In your copy of the data below, reproduce every entry exactly and omit the pictures.

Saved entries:
━━━━━━━━━━
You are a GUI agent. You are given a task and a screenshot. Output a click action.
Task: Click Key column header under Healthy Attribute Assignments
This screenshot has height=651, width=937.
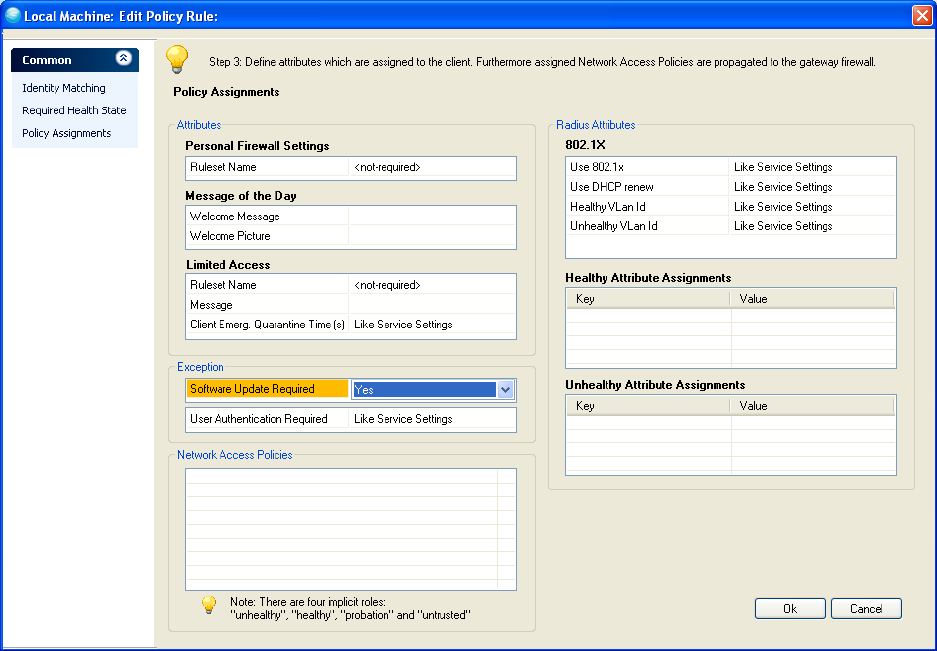[648, 299]
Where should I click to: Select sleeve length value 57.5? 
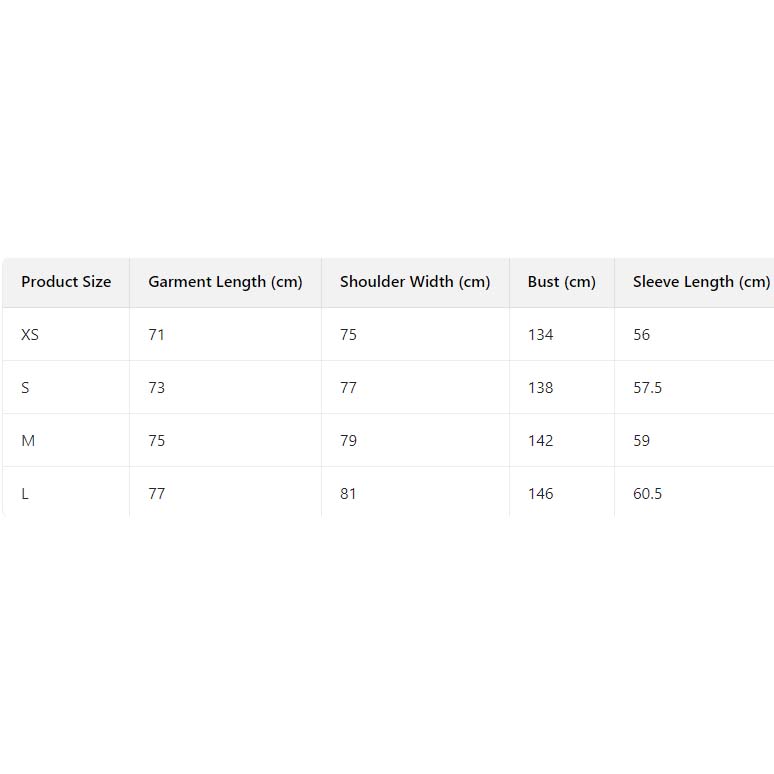click(x=647, y=388)
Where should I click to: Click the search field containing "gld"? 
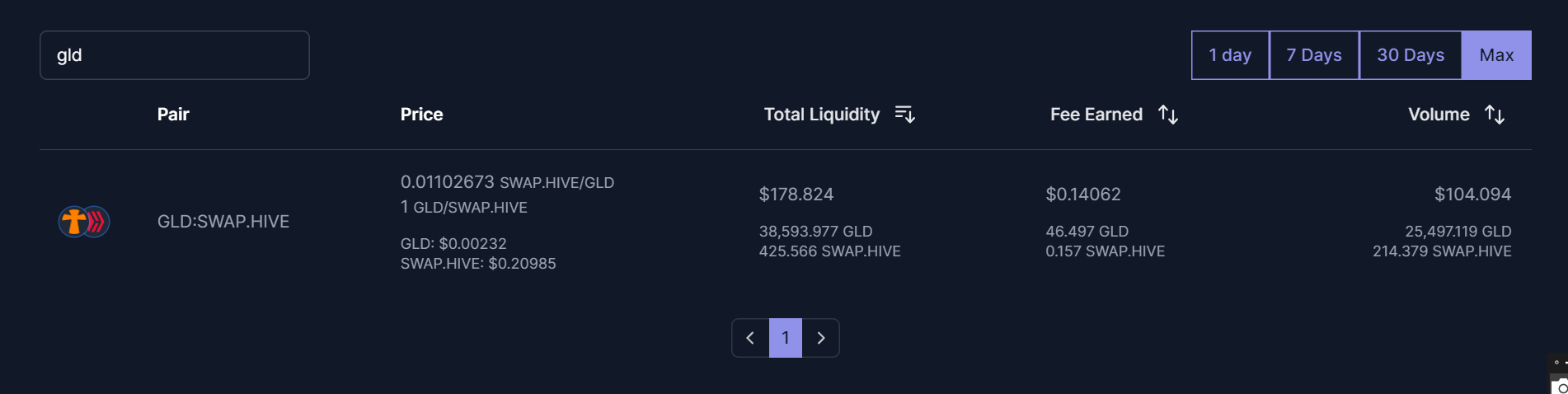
━━━━━━━━━━
Result of the exercise:
You are a GUI agent. You are given a task and a screenshot. Output a click action.
Task: Click Key column header under Healthy Attribute Assignments
This screenshot has height=651, width=937.
[648, 299]
Where should I click to: Select sleeve length value 57.5? 
click(x=647, y=388)
Where should I click to: Click the search field containing "gld"? 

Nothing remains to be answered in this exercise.